## [Excerpt]
--------------------------------
Such methods have been developed in recent years by various research groups, including Sonja Schrepfer's group from the UKE and the University of San Francisco (Nature Biotechnology 2018). In the meantime, the various approaches are being further developed by companies, and Evotec has secured the license for cells from panCELLa.

Cell therapy with heart tissue from stem cells

Eschenhagen and his team have been researching for over twenty years to heal sick hearts with new heart tissue. Because once myocardial cells are destroyed, they never grow back. Heart muscle weakness occurs, which means that the heart's pumping power and thus the patient's performance are - sometimes extremely - limited. The most common reason for heart failure is a previous heart attack. The weak heart cannot be cured.

After years of basic research, the Hamburg team's cell therapy is now on the way to clinical application. And this is how the tissue is made: So-called induced pluripotent stem cells (iPSC) - these are cells from which researchers can create any body cell - are turned into living heart muscle cells in the laboratory. The palm-sized heart muscle tissue is grown from this and sewn onto the diseased heart.

Cells have safety mechanisms

And the DZHK researchers want to try out another ingenious principle: the stem cells used by Evotec are modified in such a way that they can be specifically killed with a drug that is approved and frequently used for human use if they are in the state of cell division. Basically, the heart cells are produced from the iPS cells in a highly controlled process in such a way that there are no more cells in the implanted product that are not fully differentiated, i.e. can still divide. Because such cells could possibly lead to the formation of a benign tumor. As an additional safety option, the stem cells are now genetically modified in such a way that any dividing cells that may still be present are specifically eliminated by the drug. The implant is not affected because heart muscle cells do not divide.
--------------------------------
## [Supplied records]

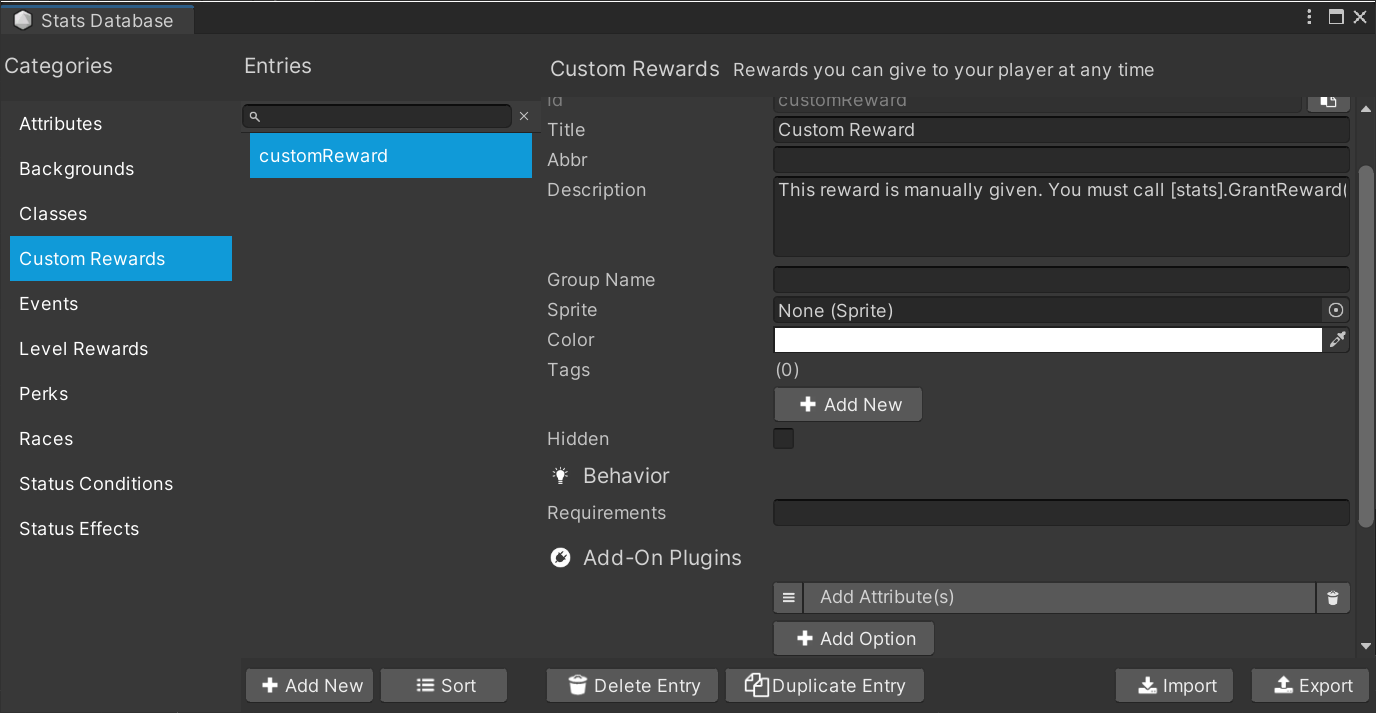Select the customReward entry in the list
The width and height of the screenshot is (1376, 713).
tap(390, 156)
--------------------------------
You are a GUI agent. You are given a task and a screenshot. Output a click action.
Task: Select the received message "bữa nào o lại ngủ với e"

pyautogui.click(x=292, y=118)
--------------------------------
## [Task details]
Swap "heart attack" for "myocardial infarction" and write out the passage on heart tissue from stem cells, everything from "Eschenhagen and his" down to "cannot be cured.". The rows come from a separate source.

## [Answer section]
Eschenhagen and his team have been researching for over twenty years to heal sick hearts with new heart tissue. Because once myocardial cells are destroyed, they never grow back. Heart muscle weakness occurs, which means that the heart's pumping power and thus the patient's performance are - sometimes extremely - limited. The most common reason for heart failure is a previous myocardial infarction. The weak heart cannot be cured.